We evaluated Base Layer's behavioral compression against the Twin-2K dataset, an external benchmark from Columbia University and Virginia Tech containing detailed persona descriptions for 500 participants. Using a random sample of N=100 participants, we tested whether a compressed brief (18:1 compression ratio) could match or exceed the predictive accuracy of the full persona description. On GPT-4.1-mini, the compressed brief achieved 71.83% accuracy versus 71.72% for the full persona (p=0.008). On Claude Sonnet, the brief scored 75.07% versus 74.38%. Compressed behavioral models match full persona dumps at a fraction of the token cost.

## Methodology

Each Twin-2K participant has approximately 130,000 characters of persona description covering demographics, preferences, behavioral tendencies, and personal history. We processed each through Base Layer's pipeline to produce compressed briefs, then evaluated three conditions:

- **C0 (No persona):** Model receives no persona information
- **C1 (Full persona):** Model receives the complete ~130K character description
- **C2 (Brief):** Model receives the Base Layer compressed brief

Evaluation used the Twin-2K behavioral prediction task: given a scenario, predict which of two options the participant would choose. We ran all conditions on two models (GPT-4.1-mini and Claude Sonnet 3.5) to test cross-model robustness. Statistical significance was assessed via paired comparison.

## Results

| Condition | GPT-4.1-mini | Claude Sonnet |
|-----------|-------------|---------------|
| C0 (No persona) | 68.43% | 73.21% |
| C1 (Full persona) | 71.72% | 74.38% |
| C2 (Brief) | **71.83%** | **75.07%** |

- **Compression ratio:** 18:1 (average ~130K chars to ~7K chars)
- **GPT C2 vs C1:** +0.11%, p=0.008
- **Sonnet C2 vs C1:** +0.69%, borderline significant

## Key Findings

1. **Compressed briefs match or beat full persona dumps.** On GPT-4.1-mini, the brief outperformed the full persona by a statistically significant margin at 18:1 compression. This is the core claim: compression does not lose predictive signal.

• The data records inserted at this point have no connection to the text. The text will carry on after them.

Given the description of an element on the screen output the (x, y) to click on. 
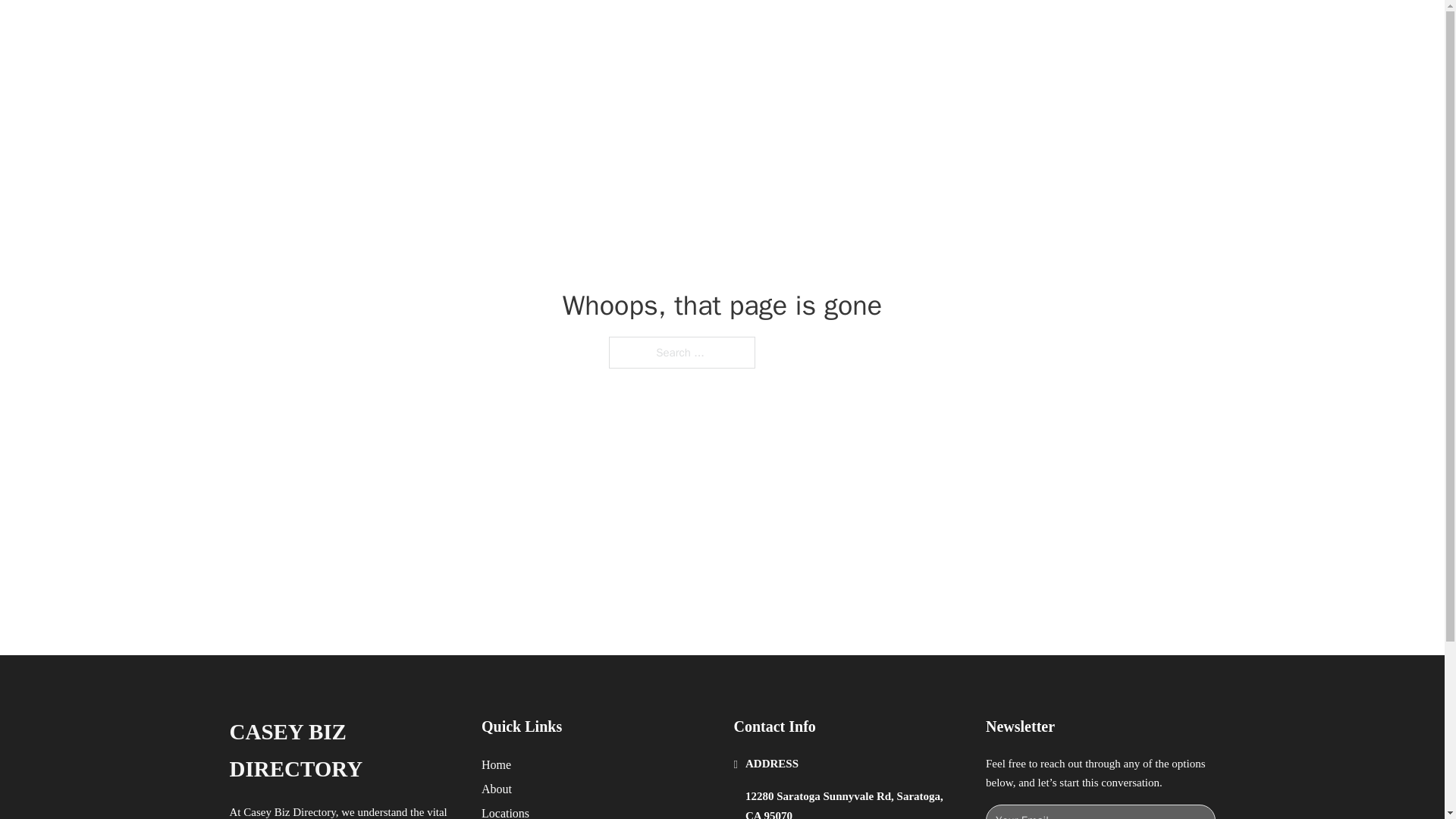
Home (496, 764)
Locations (505, 811)
About (496, 788)
CASEY BIZ DIRECTORY (343, 750)
CASEY BIZ DIRECTORY (422, 28)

2. **Model upgrade dominates format.** Sonnet outperformed GPT across all conditions. The gap between C0-Sonnet (73.21%) and C2-GPT (71.83%) is larger than the gap between C1 and C2 on either model. A better model matters more than better persona information.

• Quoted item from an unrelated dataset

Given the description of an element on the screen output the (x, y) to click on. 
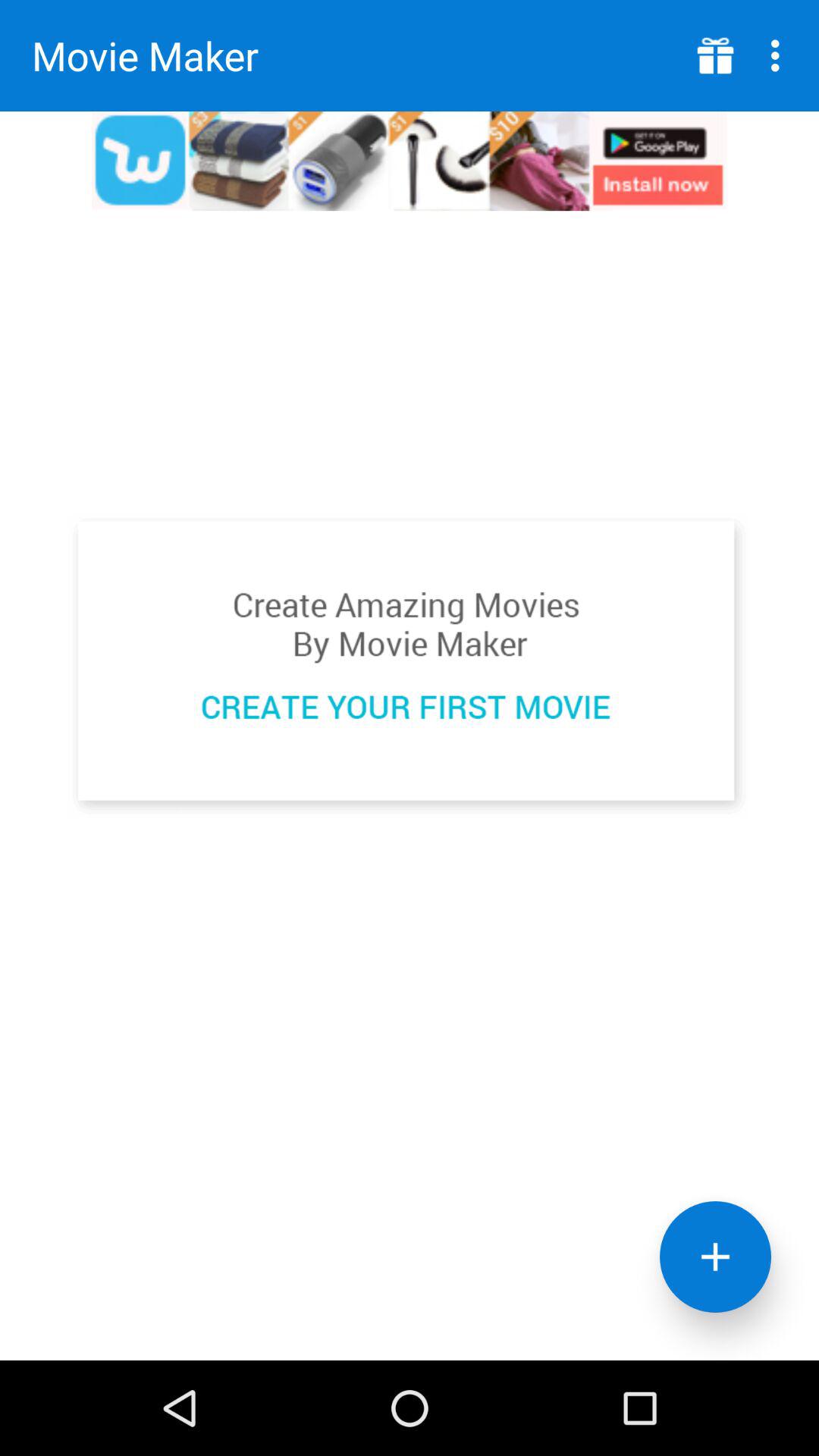
advertisement (409, 665)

3. **Persona information helps, but modestly.** The C0-to-C2 lift was 3.40% on GPT and 1.86% on Sonnet. Persona context provides real but bounded improvement. Stronger base models have less room for persona lift.

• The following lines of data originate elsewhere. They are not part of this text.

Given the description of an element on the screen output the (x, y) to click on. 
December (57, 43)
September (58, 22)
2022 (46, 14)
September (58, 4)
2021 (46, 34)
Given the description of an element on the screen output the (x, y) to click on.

4. **The full persona may introduce noise.** C1 underperforms C2 on both models. 130K characters of unstructured description likely includes irrelevant or contradictory information that dilutes the behavioral signal. Compression acts as a filter.

## Limitations

- N=100 from a 500-person dataset. Larger samples would tighten confidence intervals.
- Twin-2K personas are synthetic descriptions, not real conversation histories. Performance on naturalistic data may differ.
- The benchmark measures binary choice prediction. Real-world personalization involves open-ended generation where behavioral fidelity is harder to measure.
- Brief quality depends on extraction pipeline quality. Poor extraction on a given participant could degrade C2 without reflecting on the compression approach itself.
- Cross-model comparison uses different model generations. Direct architectural comparison is not possible.